A Note on Teams Without an Existing Data Stack
The setup above assumes a working data warehouse and a Metabase Cloud subscription. For teams starting from a spreadsheet or file upload, VSLZ AI lets users query data in natural language without any warehouse setup or model configuration required.
Practical Summary
Metabase Metabot is a capable AI layer for teams already running Metabase Cloud. The full setup involves four steps: purchasing the add-on through the Metabase Store, enabling and scoping it in Admin > AI, adding field descriptions and semantic types to your data model, and testing with a sample of prompts before wider rollout. The model preparation step is the highest-leverage investment. Teams with well-described data models consistently get better Metabot answers than those that skip it.
FAQ
Is Metabase Metabot available on self-hosted Metabase?
No. Metabot is available only on Metabase Cloud as a paid add-on.

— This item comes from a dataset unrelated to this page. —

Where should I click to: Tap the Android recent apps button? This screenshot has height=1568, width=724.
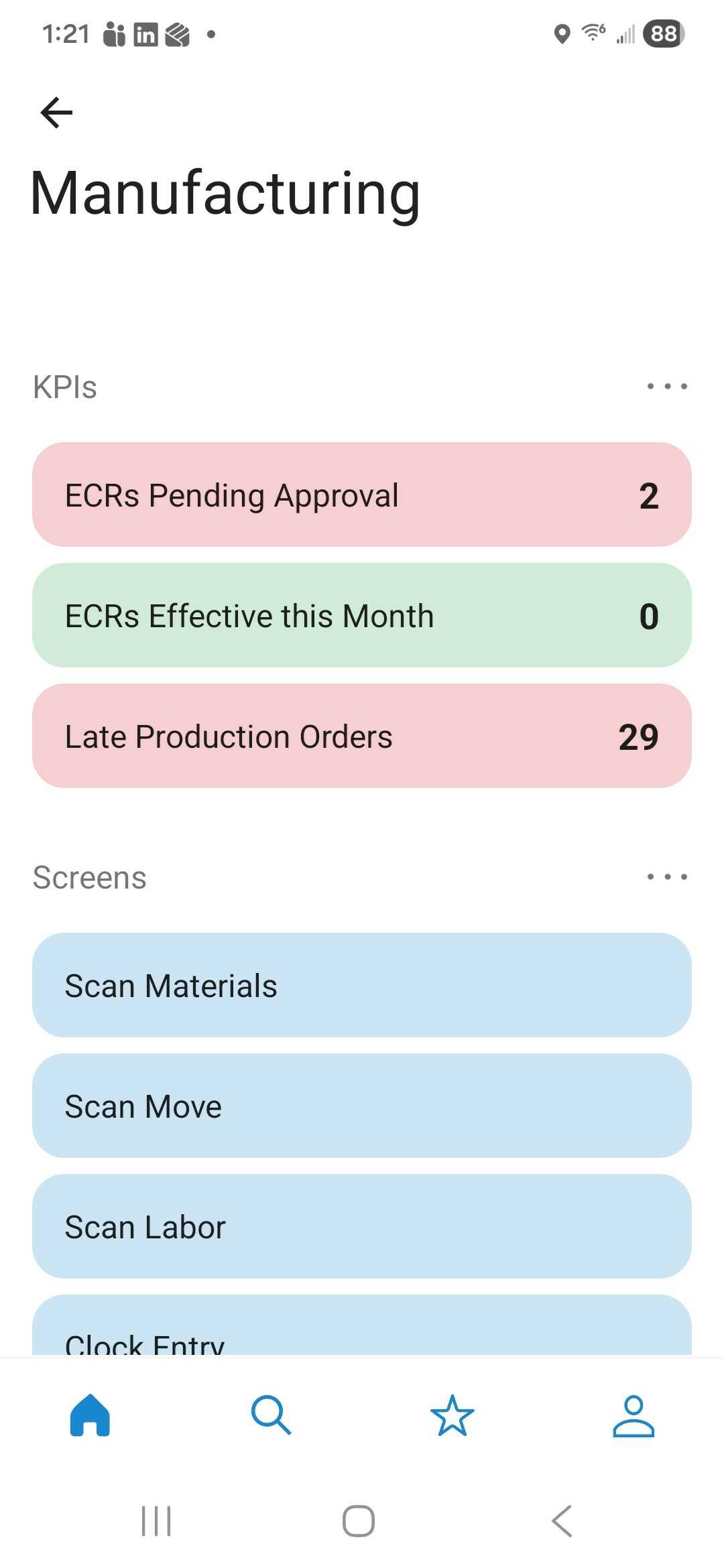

Self-hosted instances can access SQL generation from natural language by connecting their own OpenAI or Anthropic API key in Admin > AI settings, but this does not include the full Metabot chat interface, chart creation, AI exploration mode, or chart summary features.
How does Metabase count Metabot requests?
Each message any user sends to Metabot counts as one request, regardless of whether it generates a chart, SQL query, written answer, or chart summary. Monthly request counts are tracked in Admin > Settings > License. Choose a plan tier based on your expected number of active users and their query frequency.
Can Metabot access all tables in my connected database?
Metabot can access any table or model that the logged-in user has permission to view, respecting all existing Metabase permissions. When no table is specified in a prompt, Metabot scans the first 100 tables. Instances with large schemas should include specific table or model names in prompts, or use @-mention syntax to reference a model directly.
What data does Metabase send to its AI provider when using Metabot?
Metabase sends table and field metadata, semantic types, field descriptions, and sample field values to the AI model for context. It does not send your full dataset or raw rows. Prompts you send to Metabot are not stored by Metabase unless you explicitly submit feedback on a response.
How do I improve Metabase Metabot answer accuracy?
The most effective improvements come from the data model layer, not prompt wording. Add descriptions to fields with non-obvious names, set correct semantic types for all fields, write model-level descriptions explaining what each model represents, and define company-specific terms in the Admin > AI > Glossary. In prompts, name the specific table or model and use @-mentions to reference models directly. Use English for the most reliable output.